Experimental investigation of the heat transfer behaviors of CO2, propane and their binary non-azeotropic mixtures above critical pressure in helically coiled tube

The non-azeotropic natural mixture, propane/CO2, in trans-critical Rankine cycle shows some special advantages in operation safe, thermodynamic performance and exergo-economic performance. The improvement of the system performance depends on further in-depth investigation on the heat transfer of propane/CO2 mixture above critical pressure which has not been performed yet. In this paper, the heat transfer behaviors of CO2, propane and their non-azeotropic mixtures in helically coiled tube are investigated and compared by experiments. The mass fractions of the mixtures are measured by Fourier Transform Infrared Spectrometer.

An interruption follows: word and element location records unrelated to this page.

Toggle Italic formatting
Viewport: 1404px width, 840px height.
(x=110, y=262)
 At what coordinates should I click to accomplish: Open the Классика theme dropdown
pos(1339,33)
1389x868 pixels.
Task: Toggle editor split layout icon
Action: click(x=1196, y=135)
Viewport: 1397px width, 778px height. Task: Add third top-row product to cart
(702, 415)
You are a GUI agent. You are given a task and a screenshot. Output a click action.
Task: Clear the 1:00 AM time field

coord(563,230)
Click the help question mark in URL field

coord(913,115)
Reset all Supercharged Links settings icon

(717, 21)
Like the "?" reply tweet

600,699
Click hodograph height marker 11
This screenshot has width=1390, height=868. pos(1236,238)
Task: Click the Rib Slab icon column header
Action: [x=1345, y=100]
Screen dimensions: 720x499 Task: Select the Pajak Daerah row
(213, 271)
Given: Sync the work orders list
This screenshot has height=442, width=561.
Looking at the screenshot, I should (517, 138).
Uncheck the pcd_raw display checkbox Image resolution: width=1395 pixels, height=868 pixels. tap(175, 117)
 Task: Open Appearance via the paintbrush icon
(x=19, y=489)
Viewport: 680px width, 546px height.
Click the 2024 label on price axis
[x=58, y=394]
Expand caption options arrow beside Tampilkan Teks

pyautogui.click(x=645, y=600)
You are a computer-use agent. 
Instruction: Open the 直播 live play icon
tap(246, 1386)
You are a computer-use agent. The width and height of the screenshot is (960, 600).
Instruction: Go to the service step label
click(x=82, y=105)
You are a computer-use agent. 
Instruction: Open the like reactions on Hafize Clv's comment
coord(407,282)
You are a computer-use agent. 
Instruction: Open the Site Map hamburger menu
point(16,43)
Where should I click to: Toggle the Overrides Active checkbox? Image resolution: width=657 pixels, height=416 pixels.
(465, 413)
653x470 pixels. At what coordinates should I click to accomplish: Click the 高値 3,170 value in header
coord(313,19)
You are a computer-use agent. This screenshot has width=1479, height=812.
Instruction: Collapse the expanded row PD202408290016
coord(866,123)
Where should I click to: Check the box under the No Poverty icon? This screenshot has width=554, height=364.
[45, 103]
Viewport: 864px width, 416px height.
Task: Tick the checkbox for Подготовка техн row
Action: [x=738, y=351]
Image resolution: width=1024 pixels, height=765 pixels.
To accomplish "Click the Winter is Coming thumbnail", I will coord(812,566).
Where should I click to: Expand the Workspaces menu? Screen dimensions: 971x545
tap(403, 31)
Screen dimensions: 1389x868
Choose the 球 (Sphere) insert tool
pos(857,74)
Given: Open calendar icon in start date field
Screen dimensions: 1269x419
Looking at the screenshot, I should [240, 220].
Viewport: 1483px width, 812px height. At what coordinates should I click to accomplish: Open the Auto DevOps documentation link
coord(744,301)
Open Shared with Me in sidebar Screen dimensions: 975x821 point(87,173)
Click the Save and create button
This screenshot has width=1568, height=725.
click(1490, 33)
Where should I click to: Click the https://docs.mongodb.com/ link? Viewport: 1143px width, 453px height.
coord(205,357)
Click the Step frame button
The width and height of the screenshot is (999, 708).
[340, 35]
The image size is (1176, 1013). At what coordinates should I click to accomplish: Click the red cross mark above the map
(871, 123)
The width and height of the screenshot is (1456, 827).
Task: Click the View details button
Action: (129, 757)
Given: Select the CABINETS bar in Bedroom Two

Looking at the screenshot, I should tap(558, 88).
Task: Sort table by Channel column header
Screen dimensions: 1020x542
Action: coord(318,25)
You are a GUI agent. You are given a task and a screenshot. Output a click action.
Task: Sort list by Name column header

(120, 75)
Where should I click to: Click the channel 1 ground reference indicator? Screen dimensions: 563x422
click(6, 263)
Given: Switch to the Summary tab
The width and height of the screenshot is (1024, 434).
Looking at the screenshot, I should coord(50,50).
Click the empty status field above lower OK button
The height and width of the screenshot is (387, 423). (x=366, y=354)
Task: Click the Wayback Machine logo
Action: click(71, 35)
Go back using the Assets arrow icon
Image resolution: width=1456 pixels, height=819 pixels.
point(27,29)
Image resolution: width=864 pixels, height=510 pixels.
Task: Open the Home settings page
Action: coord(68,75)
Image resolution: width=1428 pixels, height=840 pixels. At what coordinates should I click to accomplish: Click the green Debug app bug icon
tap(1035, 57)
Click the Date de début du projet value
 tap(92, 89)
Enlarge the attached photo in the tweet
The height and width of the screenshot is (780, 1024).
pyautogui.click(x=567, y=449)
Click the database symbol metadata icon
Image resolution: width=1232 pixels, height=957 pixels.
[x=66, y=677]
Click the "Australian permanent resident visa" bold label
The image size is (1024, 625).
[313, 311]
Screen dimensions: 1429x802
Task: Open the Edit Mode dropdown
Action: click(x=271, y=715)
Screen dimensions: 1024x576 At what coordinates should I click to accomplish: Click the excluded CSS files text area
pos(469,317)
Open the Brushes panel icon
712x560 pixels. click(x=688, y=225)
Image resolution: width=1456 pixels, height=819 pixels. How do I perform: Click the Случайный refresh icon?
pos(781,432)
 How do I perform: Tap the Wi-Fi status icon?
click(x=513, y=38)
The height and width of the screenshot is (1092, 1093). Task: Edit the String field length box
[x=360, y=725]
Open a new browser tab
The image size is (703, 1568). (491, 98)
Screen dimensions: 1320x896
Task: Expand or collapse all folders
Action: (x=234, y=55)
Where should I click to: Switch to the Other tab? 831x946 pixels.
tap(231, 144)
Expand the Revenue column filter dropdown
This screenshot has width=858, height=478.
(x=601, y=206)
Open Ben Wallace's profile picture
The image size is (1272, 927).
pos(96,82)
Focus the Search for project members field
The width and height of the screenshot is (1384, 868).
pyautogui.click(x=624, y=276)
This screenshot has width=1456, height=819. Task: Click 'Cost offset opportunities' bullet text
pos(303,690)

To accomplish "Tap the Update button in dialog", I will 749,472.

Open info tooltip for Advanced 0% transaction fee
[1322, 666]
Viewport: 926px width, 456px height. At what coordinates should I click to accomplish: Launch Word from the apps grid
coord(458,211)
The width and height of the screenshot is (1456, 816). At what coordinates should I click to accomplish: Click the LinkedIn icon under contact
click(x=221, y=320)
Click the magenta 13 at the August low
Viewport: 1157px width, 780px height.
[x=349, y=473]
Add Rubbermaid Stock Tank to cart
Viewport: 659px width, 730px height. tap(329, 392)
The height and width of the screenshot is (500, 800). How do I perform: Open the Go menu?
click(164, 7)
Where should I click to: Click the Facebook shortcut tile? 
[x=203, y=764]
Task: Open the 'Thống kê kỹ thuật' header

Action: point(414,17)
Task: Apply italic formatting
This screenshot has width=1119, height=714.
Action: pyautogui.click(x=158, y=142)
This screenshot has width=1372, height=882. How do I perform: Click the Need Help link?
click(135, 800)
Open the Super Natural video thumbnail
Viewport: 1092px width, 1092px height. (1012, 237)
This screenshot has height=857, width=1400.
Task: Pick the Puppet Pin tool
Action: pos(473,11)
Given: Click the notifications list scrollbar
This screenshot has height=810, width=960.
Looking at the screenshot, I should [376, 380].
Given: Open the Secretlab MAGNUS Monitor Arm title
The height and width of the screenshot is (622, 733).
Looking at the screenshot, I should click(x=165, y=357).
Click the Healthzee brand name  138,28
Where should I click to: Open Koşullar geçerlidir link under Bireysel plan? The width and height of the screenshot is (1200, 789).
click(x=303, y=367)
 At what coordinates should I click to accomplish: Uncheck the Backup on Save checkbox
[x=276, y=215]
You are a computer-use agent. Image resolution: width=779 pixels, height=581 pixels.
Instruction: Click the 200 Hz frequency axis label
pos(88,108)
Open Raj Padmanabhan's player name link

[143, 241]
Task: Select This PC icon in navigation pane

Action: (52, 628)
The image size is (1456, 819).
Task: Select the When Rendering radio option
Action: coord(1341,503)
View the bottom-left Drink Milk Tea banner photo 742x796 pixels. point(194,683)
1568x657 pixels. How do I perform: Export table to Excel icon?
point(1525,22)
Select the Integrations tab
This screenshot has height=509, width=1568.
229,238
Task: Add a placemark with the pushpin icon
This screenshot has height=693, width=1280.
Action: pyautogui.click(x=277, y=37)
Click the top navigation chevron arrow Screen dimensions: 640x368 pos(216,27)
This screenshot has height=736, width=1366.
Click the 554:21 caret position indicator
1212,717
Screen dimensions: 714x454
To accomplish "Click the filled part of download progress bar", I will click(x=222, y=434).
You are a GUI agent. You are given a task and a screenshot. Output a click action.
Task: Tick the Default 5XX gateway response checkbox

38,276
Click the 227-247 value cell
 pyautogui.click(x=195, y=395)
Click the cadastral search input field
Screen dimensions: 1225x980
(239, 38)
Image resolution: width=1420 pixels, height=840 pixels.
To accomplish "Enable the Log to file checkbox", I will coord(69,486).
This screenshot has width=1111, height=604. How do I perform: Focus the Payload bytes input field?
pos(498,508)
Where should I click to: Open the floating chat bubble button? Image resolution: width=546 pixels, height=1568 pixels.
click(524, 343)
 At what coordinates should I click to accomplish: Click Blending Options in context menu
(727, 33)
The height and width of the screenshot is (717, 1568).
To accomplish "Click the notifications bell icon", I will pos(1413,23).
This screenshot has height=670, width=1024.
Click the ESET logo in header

The effects of operating parameters under various mass fractions on heat transfer are discussed. The general law of mass fraction on heat transfer is got under the same pressure ratio (P/Pcr) by experimental results. The peak of heat transfer coefficient increases as propane increases when the mass fraction of propane changes from 22.24% to 100%. The heat transfer coefficient of the mixtures has little variations with pressure because the specific heat of the mixtures has a slight decrease as pressure increases. The complicated heat transfer characteristics of the propane/CO2 mixtures are analyzed based on the buoyancy force and the thermal effect in heat surface. In the helically coiled tube, the heat transfer of the mixture is mainly dominated by curvature effect and the effect of the low-density in boundary layer becomes smaller and smaller as propane increases. The experimental data are predicted by a correlation. The results show that for various compositions, 80% of the data are predicted within ±20%, and 95% are within ±30%.